それから数年後、まあなんだかんだで、私はとても落ち込んでいた。自分を客観的に見ることが難しいくらいに落ち込んでしまって、いろいろ迷惑かけたりもしたはずで、だからあんまり、思いだしたくもない。
でも、そんなふうになってやっと、音楽って、そうか、自分の気持ち次第で形のかわるものでもあるんだなと、思えたような気がする。与えられるだけ、提示されるだけのものではなくて、もっとごう慢に、自分のために、引き寄せていいのかもしれない。そうやって音楽を聞きまくって、本を読みまくっていたら、いつのまにか引き上げられていた。あー、これって平和なんだな、なんて具合に。

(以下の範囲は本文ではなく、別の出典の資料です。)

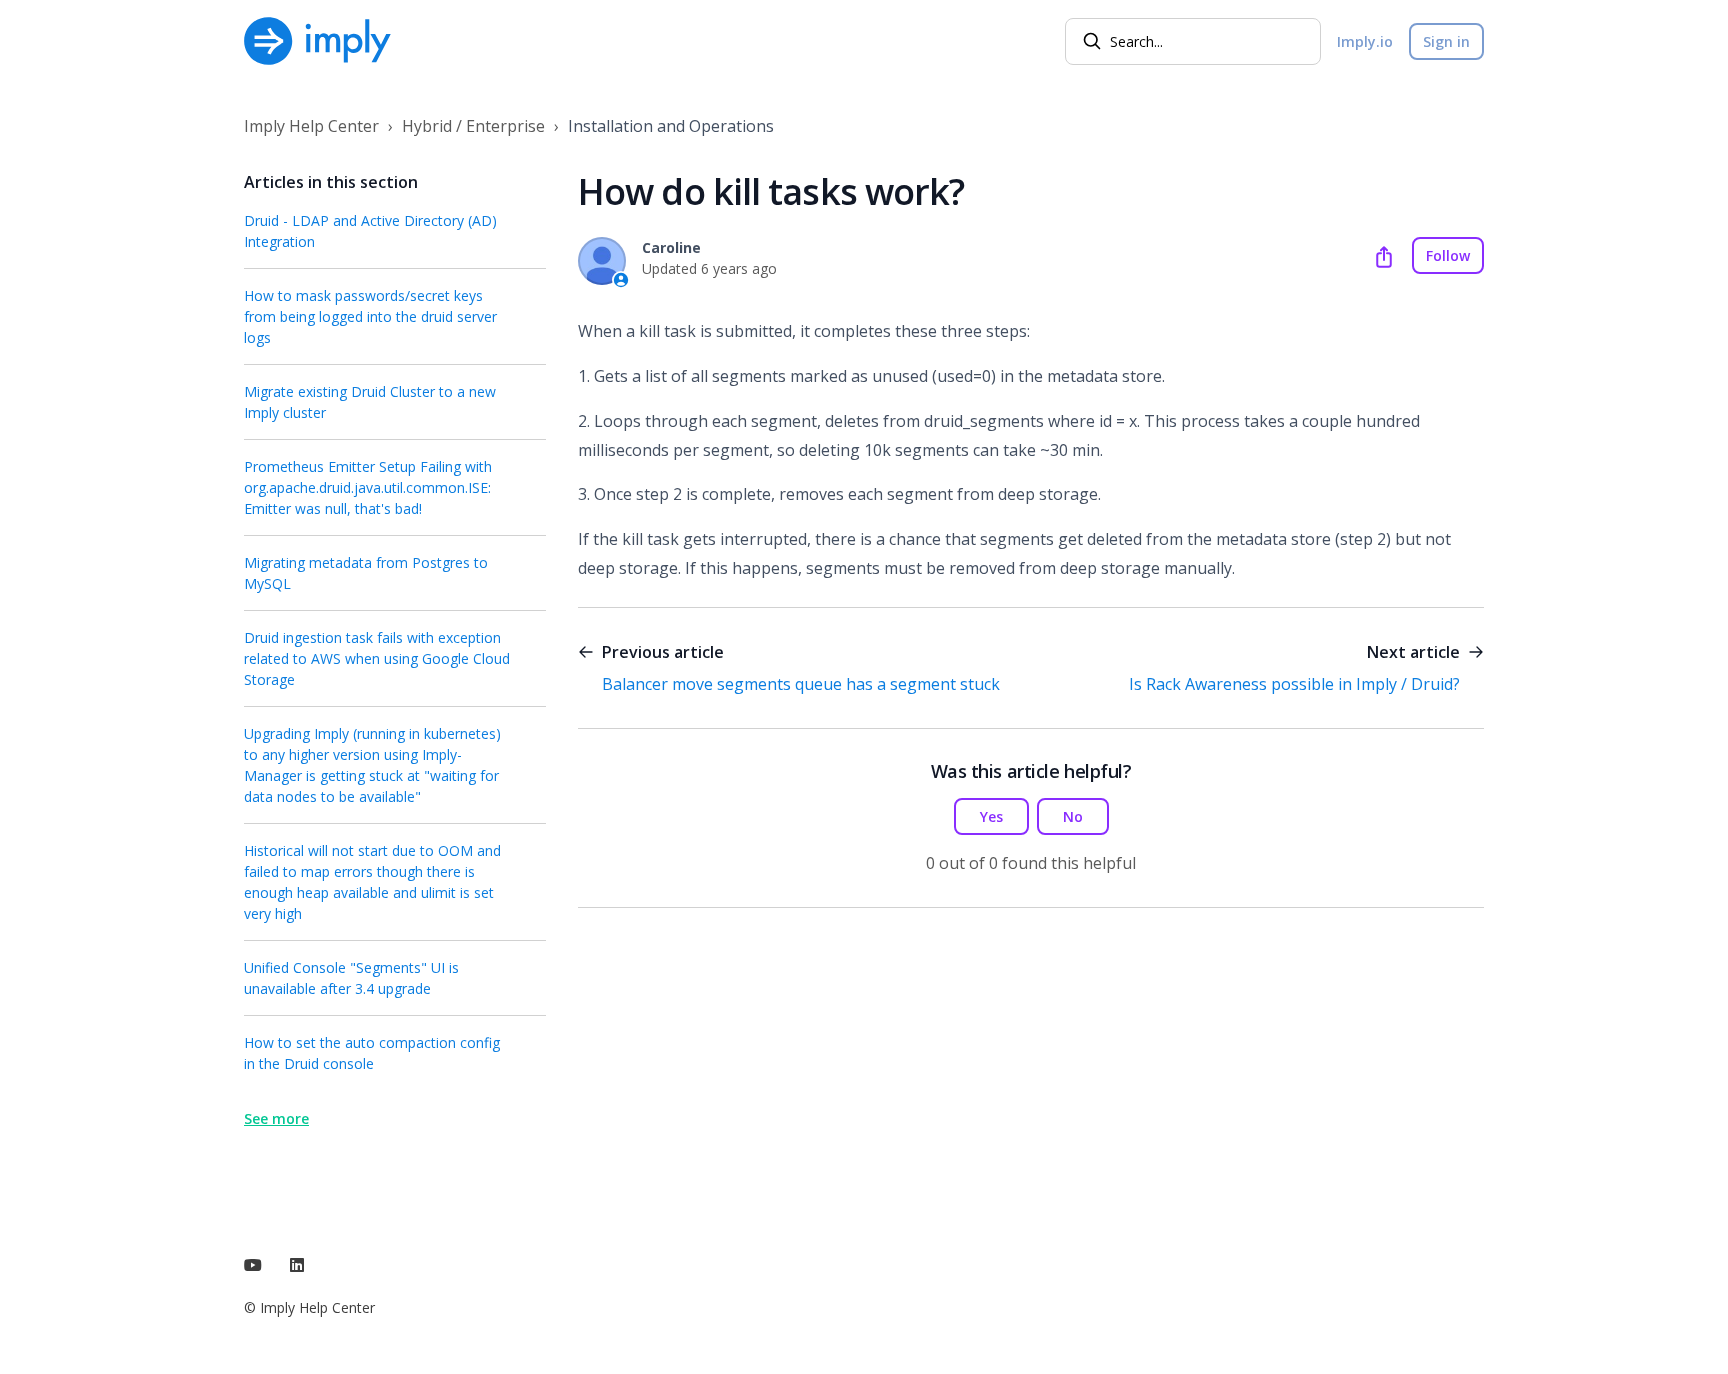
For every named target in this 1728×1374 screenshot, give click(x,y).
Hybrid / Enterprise (473, 126)
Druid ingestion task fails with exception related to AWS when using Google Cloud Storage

そして、あの感じを例えるなら、紐を掴む、というのに近いのかもしれない。もしかすると、カトウ(仮名)さんは、そういうことをいっていたのかもしれない。なー、なんて、まあ確認するすべはないんですけど、思った。そして、それこそが私の感じていた、距離なのかもしれません。

それからさらにずいぶん経った今も、私は自分にとって音楽とは、なんて一言でまとめることはできない。ただ、それは、なければならないものというよりは、あることを喜ぶもの、というのに近いような気がしている。

だったらもうちょっと、うちのCD棚、整理できるはずなんだけどね。